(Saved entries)
**********

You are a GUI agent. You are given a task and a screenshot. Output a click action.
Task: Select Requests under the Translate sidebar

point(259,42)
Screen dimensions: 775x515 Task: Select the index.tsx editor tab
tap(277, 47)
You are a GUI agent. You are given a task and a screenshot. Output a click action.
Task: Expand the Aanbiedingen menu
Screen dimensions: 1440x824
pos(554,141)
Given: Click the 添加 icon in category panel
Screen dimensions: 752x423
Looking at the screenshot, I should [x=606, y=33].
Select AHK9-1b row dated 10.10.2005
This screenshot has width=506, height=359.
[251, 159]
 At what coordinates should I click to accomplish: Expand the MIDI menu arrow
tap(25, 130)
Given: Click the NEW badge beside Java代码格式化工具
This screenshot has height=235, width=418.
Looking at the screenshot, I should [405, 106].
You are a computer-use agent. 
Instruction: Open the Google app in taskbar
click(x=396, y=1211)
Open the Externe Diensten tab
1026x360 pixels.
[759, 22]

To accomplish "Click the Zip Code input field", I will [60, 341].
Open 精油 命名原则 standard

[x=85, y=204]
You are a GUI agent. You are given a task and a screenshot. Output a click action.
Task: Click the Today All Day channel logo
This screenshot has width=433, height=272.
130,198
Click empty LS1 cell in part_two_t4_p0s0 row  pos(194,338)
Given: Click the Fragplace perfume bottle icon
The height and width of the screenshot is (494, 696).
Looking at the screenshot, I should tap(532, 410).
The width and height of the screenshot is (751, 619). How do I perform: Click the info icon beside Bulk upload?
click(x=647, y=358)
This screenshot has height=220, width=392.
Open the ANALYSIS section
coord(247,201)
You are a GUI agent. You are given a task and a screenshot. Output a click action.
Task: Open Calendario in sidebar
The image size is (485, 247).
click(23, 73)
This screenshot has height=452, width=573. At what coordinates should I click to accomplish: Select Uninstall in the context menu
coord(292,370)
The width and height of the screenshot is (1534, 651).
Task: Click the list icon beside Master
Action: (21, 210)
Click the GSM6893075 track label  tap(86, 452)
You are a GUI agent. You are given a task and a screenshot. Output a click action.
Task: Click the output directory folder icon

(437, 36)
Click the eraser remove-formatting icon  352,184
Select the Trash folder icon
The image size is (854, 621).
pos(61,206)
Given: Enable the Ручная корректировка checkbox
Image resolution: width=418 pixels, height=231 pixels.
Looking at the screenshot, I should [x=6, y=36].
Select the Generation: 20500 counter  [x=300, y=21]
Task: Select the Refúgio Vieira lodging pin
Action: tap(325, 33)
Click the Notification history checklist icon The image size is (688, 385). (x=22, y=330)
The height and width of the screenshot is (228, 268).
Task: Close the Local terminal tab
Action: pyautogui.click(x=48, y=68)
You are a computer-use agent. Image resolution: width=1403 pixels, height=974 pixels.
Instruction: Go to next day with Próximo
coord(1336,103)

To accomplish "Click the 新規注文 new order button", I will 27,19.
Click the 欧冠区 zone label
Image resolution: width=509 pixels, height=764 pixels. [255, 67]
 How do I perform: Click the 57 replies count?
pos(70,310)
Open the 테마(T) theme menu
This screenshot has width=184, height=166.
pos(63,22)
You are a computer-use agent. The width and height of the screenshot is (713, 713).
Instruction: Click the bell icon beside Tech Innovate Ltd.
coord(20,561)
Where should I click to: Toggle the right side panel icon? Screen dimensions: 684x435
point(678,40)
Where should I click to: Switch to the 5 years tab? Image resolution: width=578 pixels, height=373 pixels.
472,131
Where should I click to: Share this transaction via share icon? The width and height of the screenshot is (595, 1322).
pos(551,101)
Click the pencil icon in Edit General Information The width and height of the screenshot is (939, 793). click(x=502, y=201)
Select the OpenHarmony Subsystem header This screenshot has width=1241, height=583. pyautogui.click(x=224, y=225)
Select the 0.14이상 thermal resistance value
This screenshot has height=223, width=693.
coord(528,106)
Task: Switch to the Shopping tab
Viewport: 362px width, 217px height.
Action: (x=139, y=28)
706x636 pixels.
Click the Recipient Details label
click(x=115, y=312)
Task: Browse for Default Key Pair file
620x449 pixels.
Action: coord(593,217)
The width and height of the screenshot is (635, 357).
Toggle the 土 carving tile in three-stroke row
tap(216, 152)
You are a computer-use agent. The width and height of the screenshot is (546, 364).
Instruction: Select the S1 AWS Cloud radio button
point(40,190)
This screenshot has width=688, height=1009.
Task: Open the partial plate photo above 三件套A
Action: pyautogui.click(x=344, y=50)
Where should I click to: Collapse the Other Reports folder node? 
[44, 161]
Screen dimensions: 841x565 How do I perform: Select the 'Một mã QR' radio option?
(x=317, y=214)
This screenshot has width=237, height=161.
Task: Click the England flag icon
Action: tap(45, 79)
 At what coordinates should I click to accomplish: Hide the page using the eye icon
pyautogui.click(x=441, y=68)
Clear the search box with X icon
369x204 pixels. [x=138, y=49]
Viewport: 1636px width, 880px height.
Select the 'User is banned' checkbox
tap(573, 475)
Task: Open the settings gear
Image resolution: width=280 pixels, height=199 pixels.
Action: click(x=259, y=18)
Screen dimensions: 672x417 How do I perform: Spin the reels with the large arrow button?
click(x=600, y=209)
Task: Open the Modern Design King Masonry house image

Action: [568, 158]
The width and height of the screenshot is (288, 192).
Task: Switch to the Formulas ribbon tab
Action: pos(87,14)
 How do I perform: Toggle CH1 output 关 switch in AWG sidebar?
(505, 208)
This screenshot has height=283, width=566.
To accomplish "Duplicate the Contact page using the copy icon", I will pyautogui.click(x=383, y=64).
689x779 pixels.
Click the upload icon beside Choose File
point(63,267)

**********

Requirement
From the entries above, show each line that includes the string "computer".

Solution for this problem
You are a computer-use agent. 
You are a computer-use agent. Image resolution: width=1403 pixels, height=974 pixels.
You are a computer-use agent. The width and height of the screenshot is (713, 713).
You are a computer-use agent. The width and height of the screenshot is (546, 364).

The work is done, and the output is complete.